I love those little eggplants- but you know, sometimes they can be a little extra-tangy- and there is only so much salt you can sprinkle on such a tiny thing! So I decided to add sweetness to the broth in which I would simmer them, not honey, as I have done before, but regular sugar, so as to not alter the flavor of the Ras al Hanout too much... but we will get to that soon enough!
I began by slicing two mini eggplants, and indeed sprinkling them with salt and allowing them to sit for 15-20 minutes. I also sliced celery, some red pepper, Spring onion and finely chopped garlic, parsley and mint and boiled up some water so that I would be raring to go as soon as the eggplant was ready- but in the meantime, I began by sautéing the celery and red pepper in a little olive oil, as they were the 2 ingredients that had the longest cooking time.

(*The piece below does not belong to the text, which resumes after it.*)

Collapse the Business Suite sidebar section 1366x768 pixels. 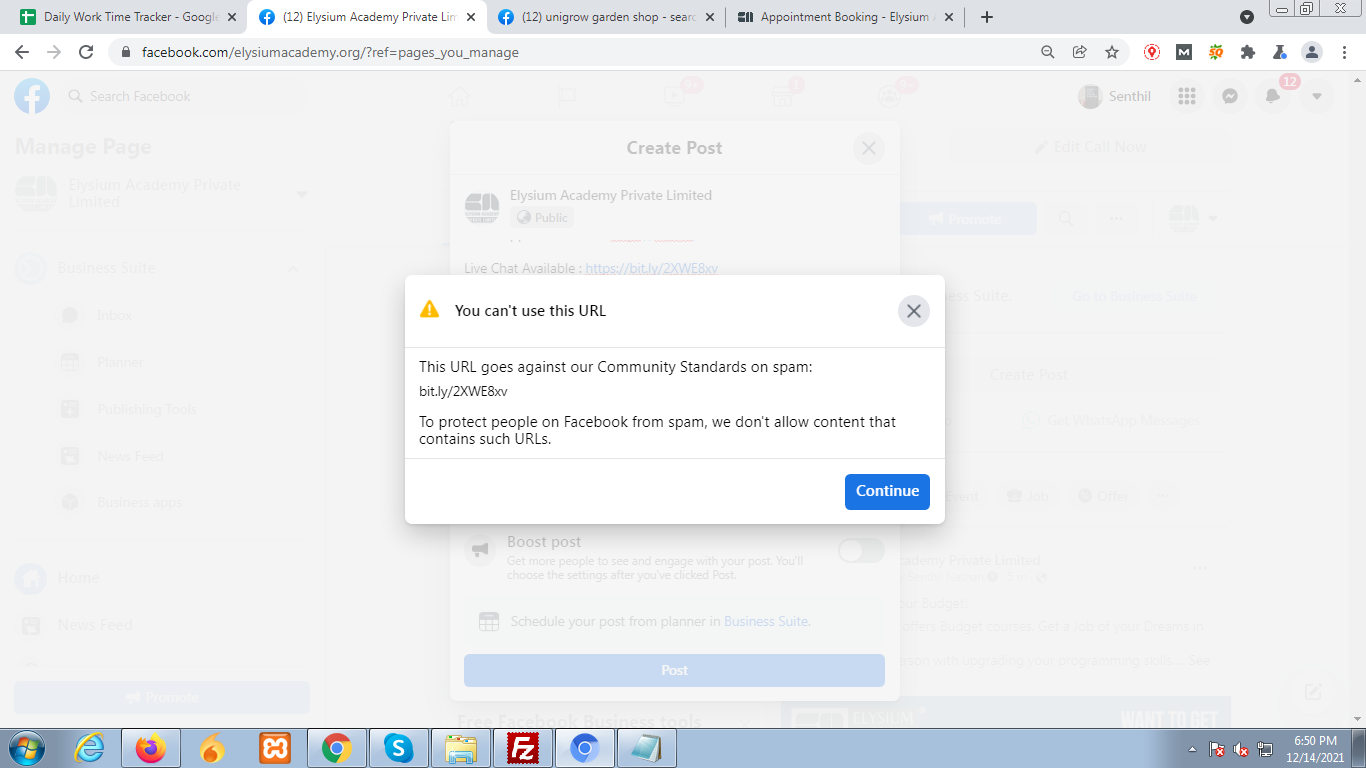tap(292, 268)
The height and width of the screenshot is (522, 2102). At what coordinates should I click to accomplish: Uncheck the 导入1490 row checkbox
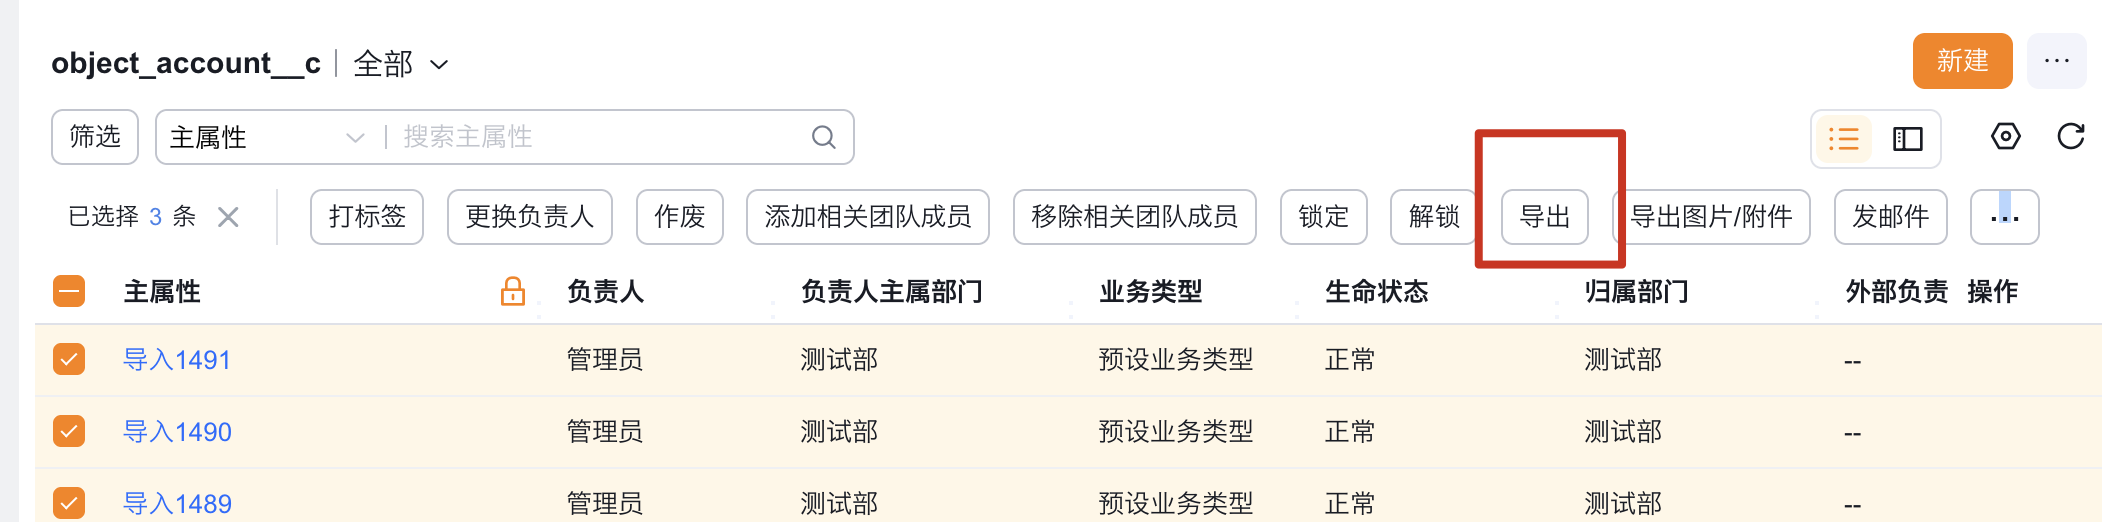pyautogui.click(x=69, y=431)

Once the celery was slightly translucent, I added the eggplant, which I briefly rinsed and wrung-out, and stirring constantly, browned just a little in the pan. At that point, I added a tablespoon of tomato paste, a tablespoon of ras al hanout powder, the chopped garlic, parsley and mint, and 2 handfuls of couscous, which amounted to a decent single-serving. Once everything was well mixed and beginning to look as if it may begin to stick to the pan, I deglazed it with a splash of boiling water- just enough to cover everything... and then turned the heat down to a gentle simmer. I put on the lid and let it simmer away for 5 minutes.
After 5 minutes, the couscous was basically cooked... but I wanted it to stew and soak up more liquid and flavors, to become softer and fluffier and yummier! So I added enough water again, to cover the now more voluminous couscous as well as a sprinkle of chili, a couple of sliced cherry tomatoes- and the aforementioned teaspoon of sugar... this is where the balancing act comes in! Once I was happy with the seasoning, I added a last splash of hot water and the lid... and went to set the table!
5 minutes after that, the couscous was lovely and fluffy, the broth had thickened and was wonderfully aromatic with ral al hanout and tomato... the mint and parsley added depth of flavor and yes, the sugar held it all together taste-wise!I really enjoyed it- and I hope that you will too!